The Terror of Tiny Town (1938)
Who would have thought.....
....that a movie with an all midget cast could be so incredibly boring. I knew it was a late 30's western-musical, probably the most boring genre mankind has created, but I figured this would be balanced by the fact that it had an all-midget cast. The problem was that this film was *supposed* to be a comedy...this meant plenty of unfunny sight gags and slapstick. At the same time it tried to be a serious drama, but the sound was so bad that I could just barely make out what the actors were saying. This didn't have a whole lot of impact on my ability to understand the plot, since the plot was very ripe. Everything in it I had seen before, albeit with full size actors. Ordinarily I would have been amused by the grade school level acting and campy plot, but overall I found the film to be just too incompetent to be enjoyable. It was like watching a grade school play with midgets in the place of children...I think this film would be more appealing and amusing with an all child cast rather than an all midget one. Anyways, there are a few comedic scenes, such as the aforementioned midgets going under hitching posts, riding Shetland ponies and stagecoaches pulled by ponies, etc.
Predictable, cliched, boring
I remember seeing this movie in 94' when it came out. I was bored as hell and my only entertainment came from heckling the lame dialogue and predicting the cliched plot twists. One thing I noticed was that many of the situations that occur in this film also occured in a mid 70's disaster spoof "The Big Big Bus". If a movie can be successfully parodied by a movie 20 years its senior, its a damned cliched film.
The Flesh Eaters (1964)
This is an early gore flick and is moderately amusing as both a horror film and unintentional comedy. The dialouge is ridiculous tripe, the actors aren't actually capable of acting, and the character's schemes are chock full of holes but this film manages to pull off some good old school gore (especially the scenes where the mad doctor gets it and the pilot's leg starts to get chewed off. The pacing isn't too bad, but overall this film just doesn't leave much of an impression.

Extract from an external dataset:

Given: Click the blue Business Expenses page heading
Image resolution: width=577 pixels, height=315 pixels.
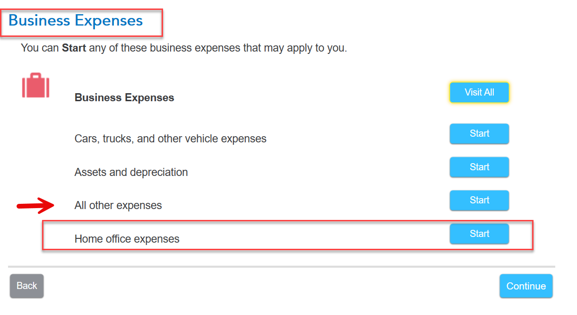Looking at the screenshot, I should 76,21.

The Boy Who Cried Werewolf (1973)
Amusing Bad Movie
Another crapfest from the great Nathan Juran (also known as Nathan Hertz, as in "So bad its Hertz") the director of Attack of the 50 foot Woman and the Seventh Voyage of Sinbad. Drawn out story of a kid whose father has become a werewolf and who can't get anyone to believe him. Hilarious hippy cult leader sequence. Basically a crappy, but amusing film. If you like bad movies, wallow in this one's crapulence and you'll be glad you did.